Ghrelin is a nutrient-sensing hormone primarily secreted by oxyntic cells of the stomach and gastrointestinal tract. The biological activity of ghrelin is regulated by acylation with an 8-carbon fatty acid, catalysed by the enzyme ghrelin-O-acyltransferase (GOAT). Pharmacologically, acyl-ghrelin augments the release of growth hormone (GH), however speculation remains whether endogenous acyl-ghrelin contributes to peak GH release. To define the role of endogenous acyl-ghrelin in modulating GH secretion, we first assessed pulsatile GH secretion in 16-week old ad libitum fed male germ-line GOAT-/- mice. Starting at 0700h, 36 sequential tail-tip whole blood samples were collected over a 6-h period at 10-min intervals. Analysis of GH was performed using an in-house mouse GH ELISA and quantified by deconvolution analysis. Observations show a reduction in peak GH secretion (total, pulsatile and mean peak per pulse) in GOAT-/- mice.

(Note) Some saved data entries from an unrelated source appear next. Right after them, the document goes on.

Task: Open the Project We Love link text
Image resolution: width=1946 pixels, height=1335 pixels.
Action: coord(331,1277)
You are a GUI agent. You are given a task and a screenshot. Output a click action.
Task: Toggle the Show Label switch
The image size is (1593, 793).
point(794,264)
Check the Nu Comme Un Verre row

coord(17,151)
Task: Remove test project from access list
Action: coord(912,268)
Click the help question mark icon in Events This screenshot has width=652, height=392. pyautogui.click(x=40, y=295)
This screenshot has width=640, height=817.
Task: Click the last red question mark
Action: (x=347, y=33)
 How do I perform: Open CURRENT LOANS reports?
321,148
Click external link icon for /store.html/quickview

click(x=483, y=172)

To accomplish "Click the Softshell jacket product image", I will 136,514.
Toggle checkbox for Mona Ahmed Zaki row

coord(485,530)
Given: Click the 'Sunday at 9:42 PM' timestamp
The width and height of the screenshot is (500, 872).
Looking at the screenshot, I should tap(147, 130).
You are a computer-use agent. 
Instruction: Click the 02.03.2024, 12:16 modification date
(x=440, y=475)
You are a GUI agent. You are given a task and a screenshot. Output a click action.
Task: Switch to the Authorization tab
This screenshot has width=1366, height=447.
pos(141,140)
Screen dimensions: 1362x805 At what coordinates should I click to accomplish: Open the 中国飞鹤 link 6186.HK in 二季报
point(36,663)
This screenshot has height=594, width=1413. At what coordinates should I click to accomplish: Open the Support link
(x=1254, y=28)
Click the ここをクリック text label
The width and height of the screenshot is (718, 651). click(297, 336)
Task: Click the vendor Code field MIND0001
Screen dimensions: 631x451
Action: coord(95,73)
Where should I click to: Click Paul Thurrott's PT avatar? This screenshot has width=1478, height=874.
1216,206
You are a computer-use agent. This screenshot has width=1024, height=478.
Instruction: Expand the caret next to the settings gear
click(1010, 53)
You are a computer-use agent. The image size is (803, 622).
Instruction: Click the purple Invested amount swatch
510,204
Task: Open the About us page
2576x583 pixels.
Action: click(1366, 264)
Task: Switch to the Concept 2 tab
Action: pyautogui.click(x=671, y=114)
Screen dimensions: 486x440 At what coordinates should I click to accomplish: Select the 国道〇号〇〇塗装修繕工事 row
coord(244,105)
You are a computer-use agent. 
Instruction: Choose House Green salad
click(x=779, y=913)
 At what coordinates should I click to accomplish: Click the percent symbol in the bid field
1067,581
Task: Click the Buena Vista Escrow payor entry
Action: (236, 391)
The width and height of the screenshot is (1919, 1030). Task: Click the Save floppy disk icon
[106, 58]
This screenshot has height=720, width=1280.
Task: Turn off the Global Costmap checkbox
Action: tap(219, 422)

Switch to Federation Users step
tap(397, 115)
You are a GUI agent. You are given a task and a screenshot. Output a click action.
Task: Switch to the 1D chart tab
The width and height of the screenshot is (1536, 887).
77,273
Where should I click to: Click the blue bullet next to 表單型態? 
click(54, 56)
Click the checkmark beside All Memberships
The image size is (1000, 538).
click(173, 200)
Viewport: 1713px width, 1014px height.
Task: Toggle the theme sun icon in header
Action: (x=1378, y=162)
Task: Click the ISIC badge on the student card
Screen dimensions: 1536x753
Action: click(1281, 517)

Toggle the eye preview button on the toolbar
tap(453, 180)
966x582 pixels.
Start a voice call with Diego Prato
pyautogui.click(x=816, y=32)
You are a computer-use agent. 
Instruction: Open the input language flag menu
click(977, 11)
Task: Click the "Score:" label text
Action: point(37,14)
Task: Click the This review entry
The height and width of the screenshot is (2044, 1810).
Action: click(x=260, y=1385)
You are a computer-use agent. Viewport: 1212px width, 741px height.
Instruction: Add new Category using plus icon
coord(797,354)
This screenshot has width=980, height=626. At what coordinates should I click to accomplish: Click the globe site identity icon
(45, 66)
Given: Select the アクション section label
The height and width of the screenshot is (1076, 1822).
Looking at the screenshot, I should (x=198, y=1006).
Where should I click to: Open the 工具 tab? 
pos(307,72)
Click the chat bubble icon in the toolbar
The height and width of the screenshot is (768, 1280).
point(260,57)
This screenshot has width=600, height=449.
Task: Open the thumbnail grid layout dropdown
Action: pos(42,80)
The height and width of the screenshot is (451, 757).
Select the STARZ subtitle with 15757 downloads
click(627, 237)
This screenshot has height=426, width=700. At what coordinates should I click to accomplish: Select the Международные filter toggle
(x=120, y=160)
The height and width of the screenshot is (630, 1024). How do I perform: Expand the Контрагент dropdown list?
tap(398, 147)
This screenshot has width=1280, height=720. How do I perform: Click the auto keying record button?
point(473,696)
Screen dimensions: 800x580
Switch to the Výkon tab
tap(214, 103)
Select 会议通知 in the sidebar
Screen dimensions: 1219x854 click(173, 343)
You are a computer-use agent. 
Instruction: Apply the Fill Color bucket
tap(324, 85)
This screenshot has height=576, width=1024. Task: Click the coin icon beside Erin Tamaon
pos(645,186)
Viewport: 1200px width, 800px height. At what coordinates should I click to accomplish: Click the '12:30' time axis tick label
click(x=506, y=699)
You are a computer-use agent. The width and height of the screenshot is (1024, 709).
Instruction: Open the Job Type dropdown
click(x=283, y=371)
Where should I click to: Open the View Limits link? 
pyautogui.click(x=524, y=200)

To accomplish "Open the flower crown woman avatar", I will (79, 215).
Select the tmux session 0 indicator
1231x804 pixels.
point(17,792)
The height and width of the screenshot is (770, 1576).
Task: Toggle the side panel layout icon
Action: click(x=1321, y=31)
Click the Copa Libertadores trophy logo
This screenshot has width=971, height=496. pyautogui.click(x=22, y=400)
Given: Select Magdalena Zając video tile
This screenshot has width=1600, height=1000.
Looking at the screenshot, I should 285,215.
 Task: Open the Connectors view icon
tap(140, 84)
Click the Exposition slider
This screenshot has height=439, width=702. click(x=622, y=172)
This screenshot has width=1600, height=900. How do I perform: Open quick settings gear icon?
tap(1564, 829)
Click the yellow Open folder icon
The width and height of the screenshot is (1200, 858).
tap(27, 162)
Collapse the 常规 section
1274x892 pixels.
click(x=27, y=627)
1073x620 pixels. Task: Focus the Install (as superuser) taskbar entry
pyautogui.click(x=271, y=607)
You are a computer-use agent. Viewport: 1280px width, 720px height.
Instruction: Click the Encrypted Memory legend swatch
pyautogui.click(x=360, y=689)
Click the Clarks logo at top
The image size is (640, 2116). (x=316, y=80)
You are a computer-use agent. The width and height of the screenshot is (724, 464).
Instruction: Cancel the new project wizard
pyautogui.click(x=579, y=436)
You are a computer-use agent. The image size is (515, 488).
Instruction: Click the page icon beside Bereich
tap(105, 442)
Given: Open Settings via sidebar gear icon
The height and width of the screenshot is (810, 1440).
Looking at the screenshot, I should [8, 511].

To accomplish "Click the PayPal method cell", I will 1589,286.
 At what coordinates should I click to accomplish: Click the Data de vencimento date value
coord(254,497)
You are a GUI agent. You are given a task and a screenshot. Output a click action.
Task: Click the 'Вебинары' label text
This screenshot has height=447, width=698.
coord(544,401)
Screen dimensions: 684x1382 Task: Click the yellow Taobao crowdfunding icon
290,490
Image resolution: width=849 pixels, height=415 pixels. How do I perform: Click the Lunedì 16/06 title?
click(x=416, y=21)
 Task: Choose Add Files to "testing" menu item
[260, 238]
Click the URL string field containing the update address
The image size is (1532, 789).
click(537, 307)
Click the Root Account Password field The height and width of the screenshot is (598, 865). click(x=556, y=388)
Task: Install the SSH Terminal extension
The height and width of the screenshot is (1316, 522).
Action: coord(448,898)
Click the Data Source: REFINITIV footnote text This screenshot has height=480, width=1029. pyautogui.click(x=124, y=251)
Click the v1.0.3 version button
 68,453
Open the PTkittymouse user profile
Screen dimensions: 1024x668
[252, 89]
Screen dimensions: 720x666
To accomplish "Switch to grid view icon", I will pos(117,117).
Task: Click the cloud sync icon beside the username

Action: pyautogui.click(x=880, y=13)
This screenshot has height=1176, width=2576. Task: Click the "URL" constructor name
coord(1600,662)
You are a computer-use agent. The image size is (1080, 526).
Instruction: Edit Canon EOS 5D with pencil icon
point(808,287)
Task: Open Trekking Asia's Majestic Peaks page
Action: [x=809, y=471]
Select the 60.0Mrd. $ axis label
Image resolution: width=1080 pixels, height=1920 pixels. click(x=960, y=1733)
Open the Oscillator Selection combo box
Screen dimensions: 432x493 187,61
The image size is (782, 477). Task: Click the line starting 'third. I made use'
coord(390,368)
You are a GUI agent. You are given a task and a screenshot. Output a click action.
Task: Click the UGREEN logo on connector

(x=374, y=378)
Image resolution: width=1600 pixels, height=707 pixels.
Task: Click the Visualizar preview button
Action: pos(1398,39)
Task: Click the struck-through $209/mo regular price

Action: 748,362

Moreover, we observed a derangement of pulse patterning, characterised by an increase in pulse frequency and a gain of irregularity (increased ApEn). It is thought that an age-associated decline in ghrelin may contribute to the age-associated decline in GH release. Accordingly, we next determined whether changes in altered peak GH secretion were conserved between young (8-week old) and mature (36-week old) GOAT-/- mice. To account for the changes in body composition, GH release was assessed relative to adiposity and circulating leptin. Observations demonstrate a significant reduction in pulsatile GH release in GOAT-/- mice, however this did not reach significance in older mice. Of interest, the derangement of pulse patterning in GOAT-/- mice was conserved regardless of age. Based on these observations, we propose that the stimulatory actions of endogenous acyl-ghrelin on peak GH release occur independent of adiposity, and dissipate with age. Moreover, we propose that acyl-ghrelin is essential for the development and integration of hypothalamic or peripheral networks that facilitate GH pulse patterning.